It’s probably old news to senior care providers that changing attitudes and trends are slowly but surely shifting independent living to resemble assisted living, and assisted to skilled nursing, forcing services to evolve from lifestyle to healthcare.
Average move-in age for assisted living has increased from 82 to 87, driven by the economic downturn, and the desire to age in place. A number of those residents require help with multiple activities of daily living (ADLs), and – like their independent living counterparts – wish to stay at this level of care for as long as possible. More residents are also entering with memory issues, causing facilities to reexamine their building design, training and technology.
Technology, it seems, could be the savior of assisted living. Given the Transitional and coming generations’ familiarity with personal technology, employing healthcare-related innovations will seem neither foreign nor scary to them.
For residents with higher acuity, having access to Wi-Fi, a personal emergency response system (PERS) and a motion monitor safety system could be all they require. Others would benefit from medication management systems, care-planning systems and electronic medical records.

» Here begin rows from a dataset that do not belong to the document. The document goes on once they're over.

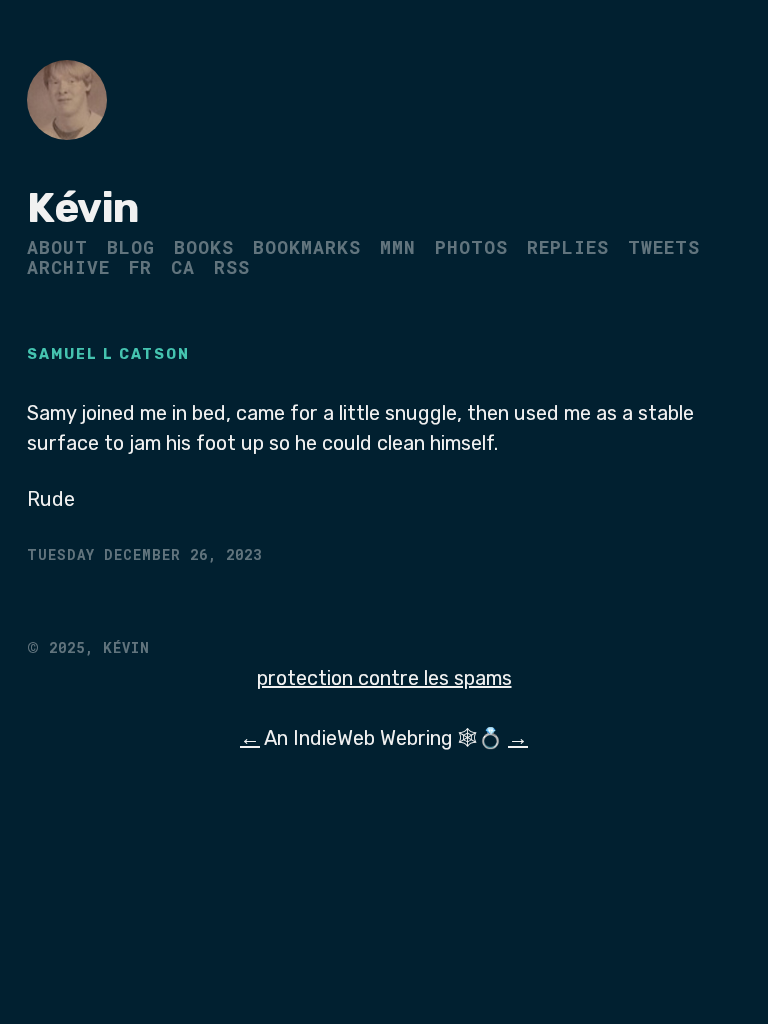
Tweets (664, 247)
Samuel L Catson (108, 354)
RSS (232, 267)
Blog (131, 247)
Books (204, 247)
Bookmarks (307, 247)
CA (183, 267)
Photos (471, 247)
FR (140, 267)
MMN (398, 247)
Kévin (83, 208)
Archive (68, 267)
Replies (568, 247)
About (57, 247)
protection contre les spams (384, 678)
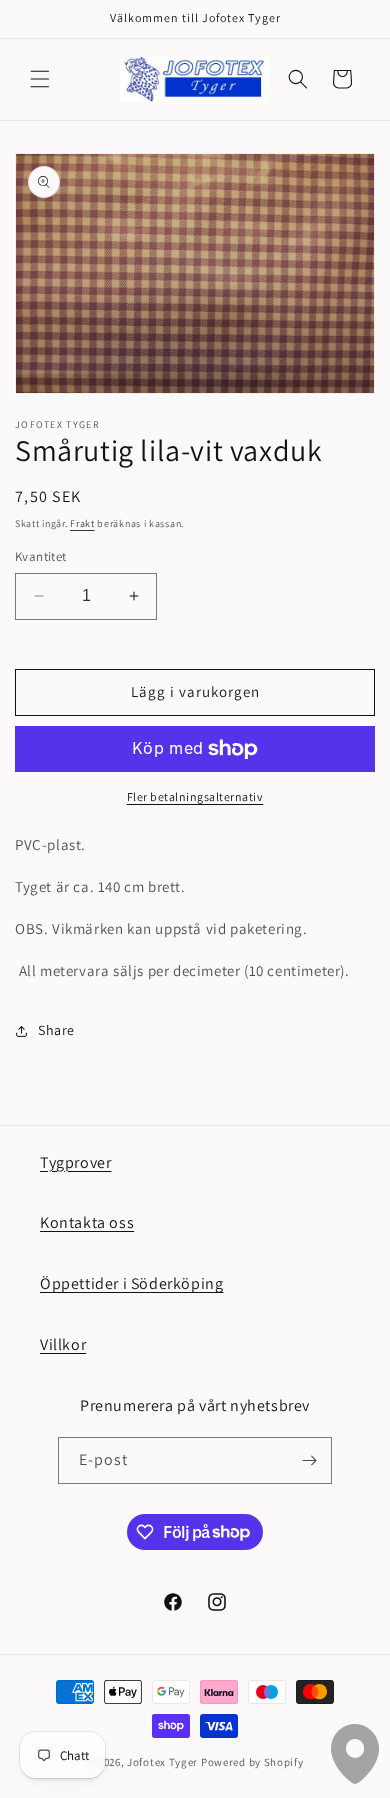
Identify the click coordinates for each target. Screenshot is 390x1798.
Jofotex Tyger (162, 1762)
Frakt (82, 523)
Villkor (63, 1344)
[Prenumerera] (309, 1460)
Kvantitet (41, 556)
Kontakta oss (87, 1222)
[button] (40, 79)
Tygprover (75, 1162)
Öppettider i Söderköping (131, 1283)
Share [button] (56, 1030)
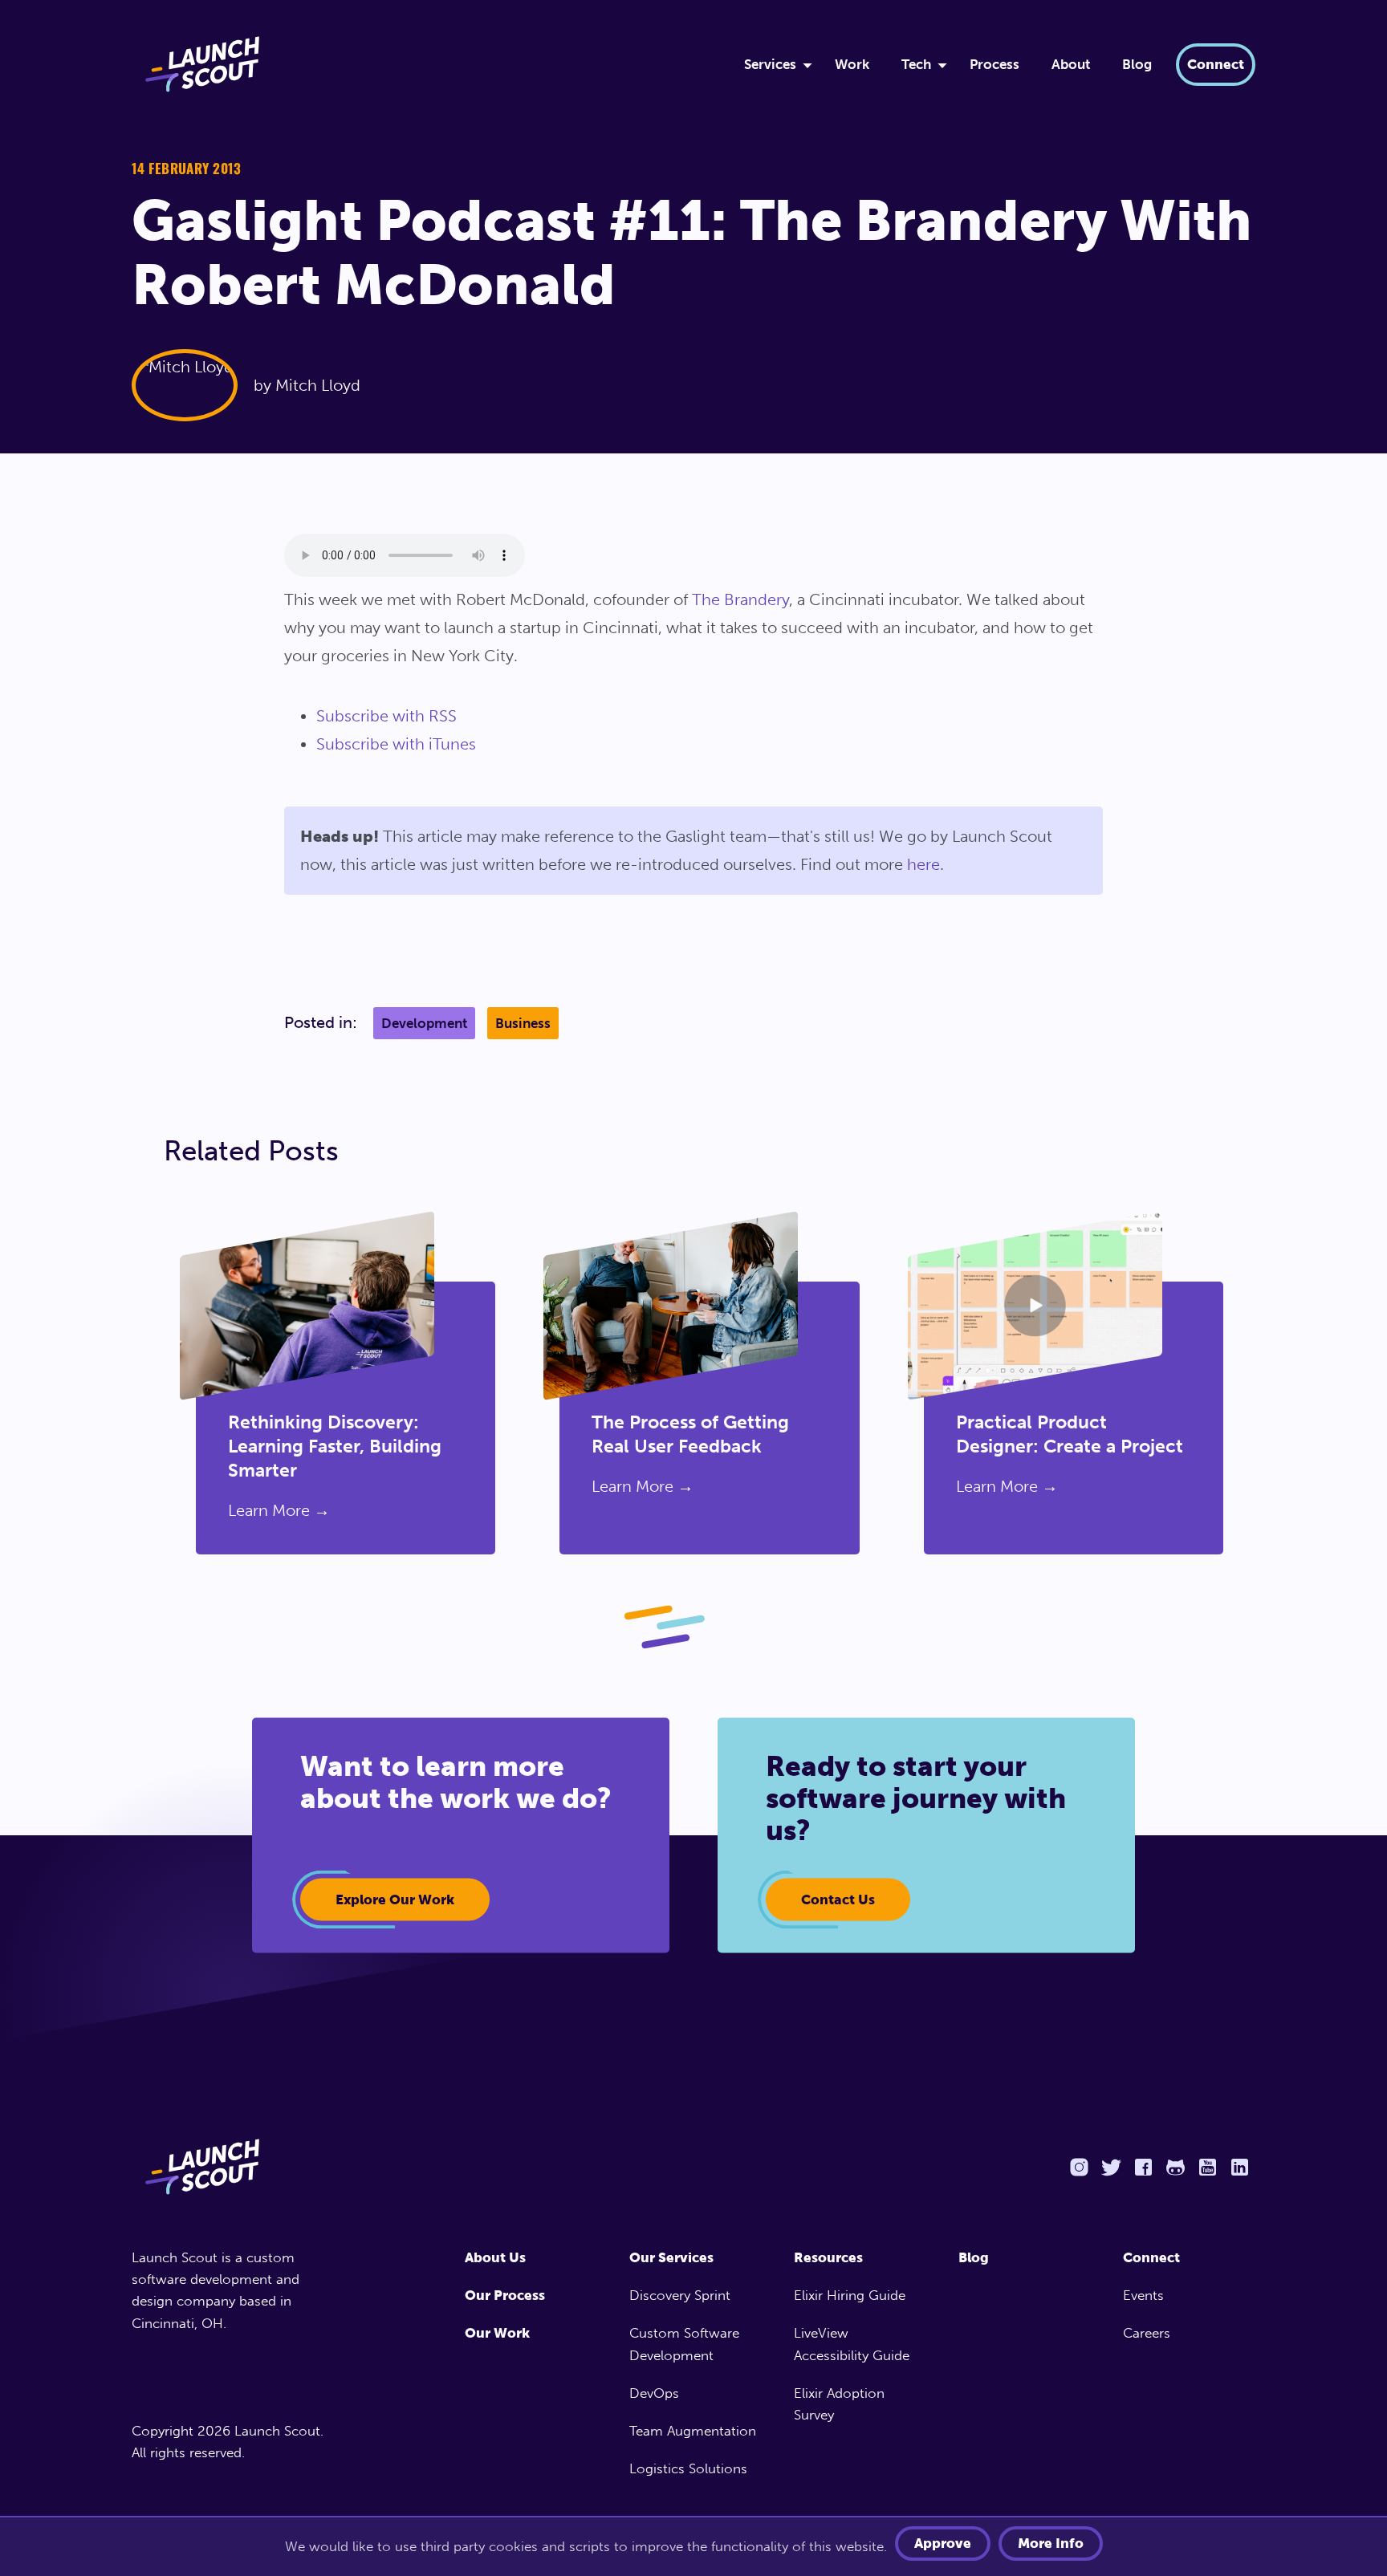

Although we’re not anticipating robotic employees anytime soon, something as simple as moving to electronic medical records could be a step in the right direction. Communities that have flipped the proverbial switch report positive effects on their assisted living services in the form of controlled costs, brand differentiation, increased staff effectiveness and, because of the added safety element and higher levels of care, fewer occupancy issues and increased length of stay.
We examined the role of technology in the CCRC setting in our recent Great Disconnect research paper. See how some communities are bridging that gap in the assisted living level in a recent edition of Senior Housing Business.
MARKETING INSIGHT: Technology could be the key for providers to redefine, rebuild and rebrand their assisted living levels. Developing and deploying technology will not only improve experience for both residents and their families, but making consistent, easy-to-access technologies a priority in living and healthcare spaces will be a necessity to attract the new generations of tech-savvy adults.